Saved data entries:
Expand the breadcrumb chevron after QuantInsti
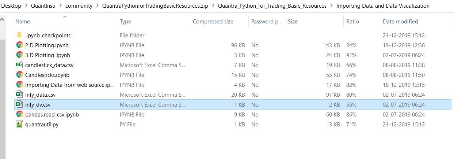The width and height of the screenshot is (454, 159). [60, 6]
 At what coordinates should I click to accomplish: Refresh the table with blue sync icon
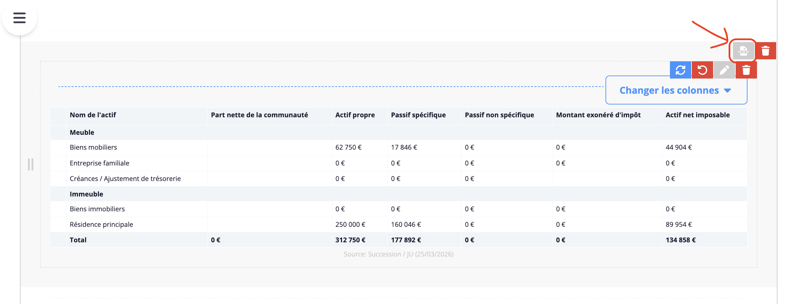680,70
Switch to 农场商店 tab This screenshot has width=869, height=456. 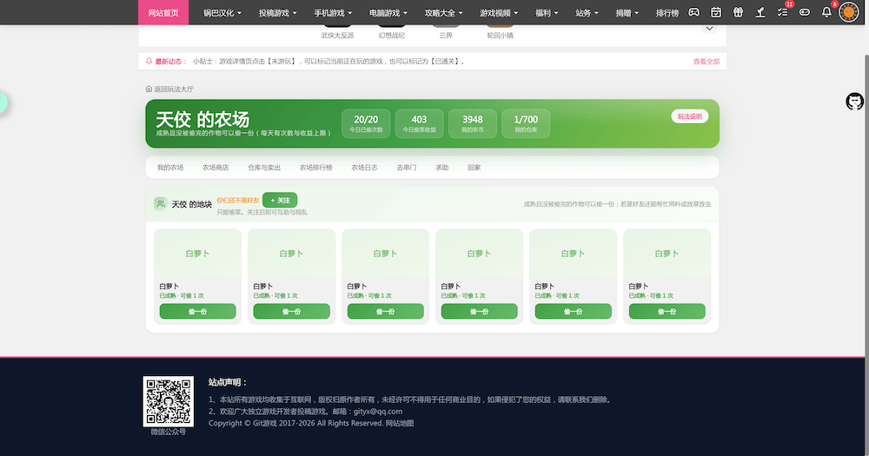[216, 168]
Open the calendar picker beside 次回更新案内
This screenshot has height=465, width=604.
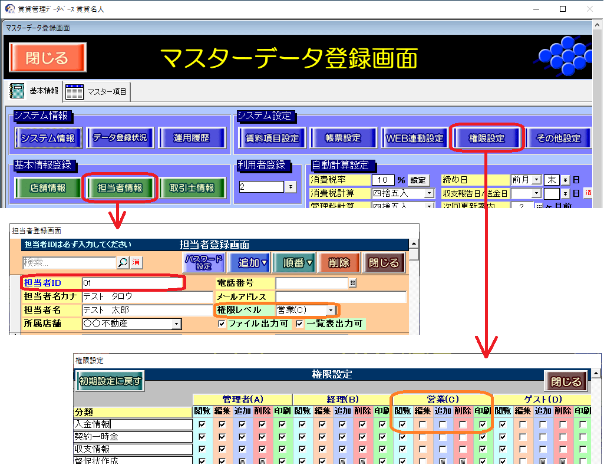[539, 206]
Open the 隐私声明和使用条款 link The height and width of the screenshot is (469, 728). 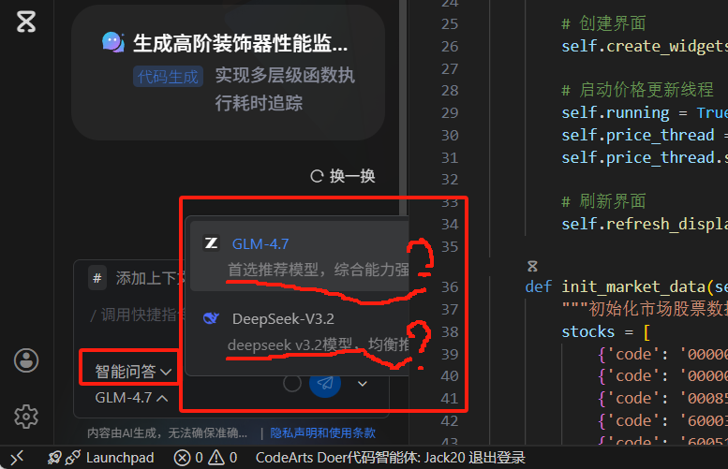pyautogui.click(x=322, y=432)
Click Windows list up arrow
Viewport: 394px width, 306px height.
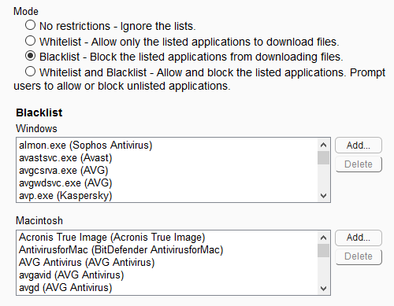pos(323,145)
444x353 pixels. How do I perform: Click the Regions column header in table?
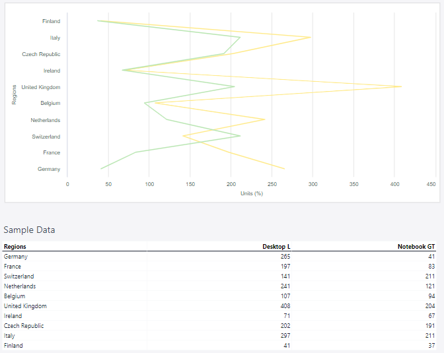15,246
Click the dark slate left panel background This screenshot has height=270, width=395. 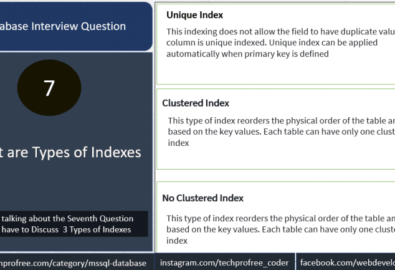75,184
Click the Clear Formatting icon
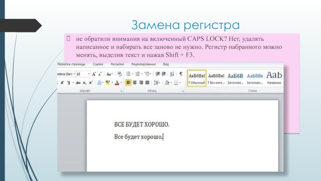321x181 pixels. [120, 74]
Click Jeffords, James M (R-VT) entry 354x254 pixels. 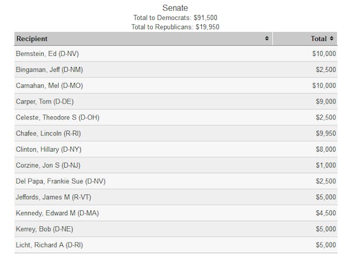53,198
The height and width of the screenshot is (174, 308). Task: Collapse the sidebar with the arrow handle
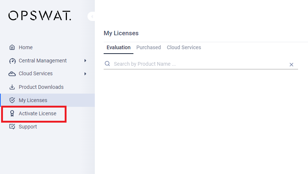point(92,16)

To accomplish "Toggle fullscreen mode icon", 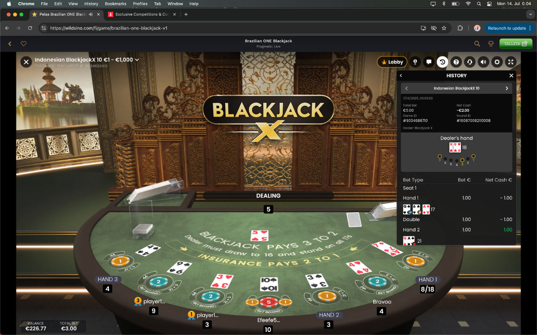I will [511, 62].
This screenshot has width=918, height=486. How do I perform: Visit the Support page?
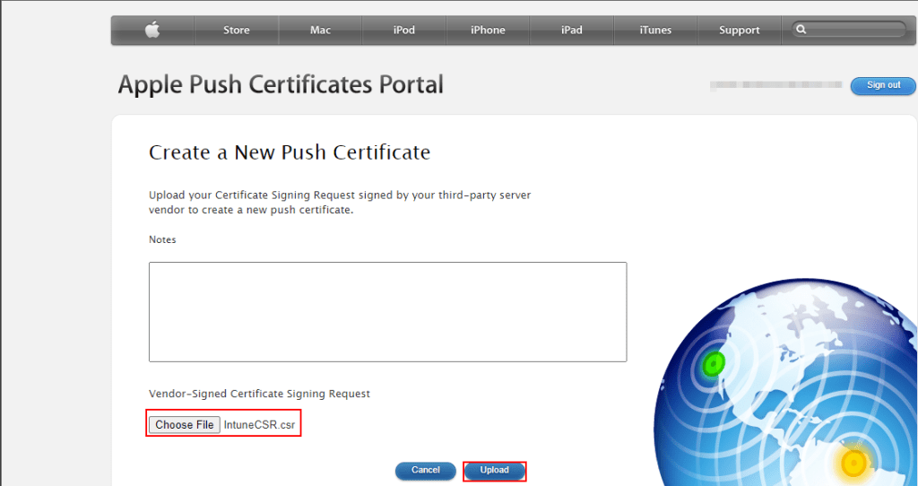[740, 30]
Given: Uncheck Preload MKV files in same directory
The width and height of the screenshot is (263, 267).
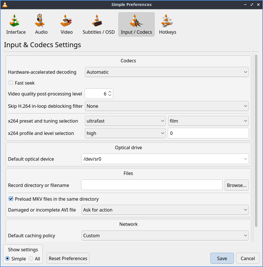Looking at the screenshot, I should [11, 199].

» Instructions to follow
Leave every picture out, and repeat exactly the lines from the one containing "This screenshot has width=918, height=486." through the last line of the entries, both ends included.

» Task answer
This screenshot has width=918, height=486. How do I perform: Visit the Support page?
[740, 30]
Given: Uncheck Preload MKV files in same directory
The width and height of the screenshot is (263, 267).
Looking at the screenshot, I should [11, 199].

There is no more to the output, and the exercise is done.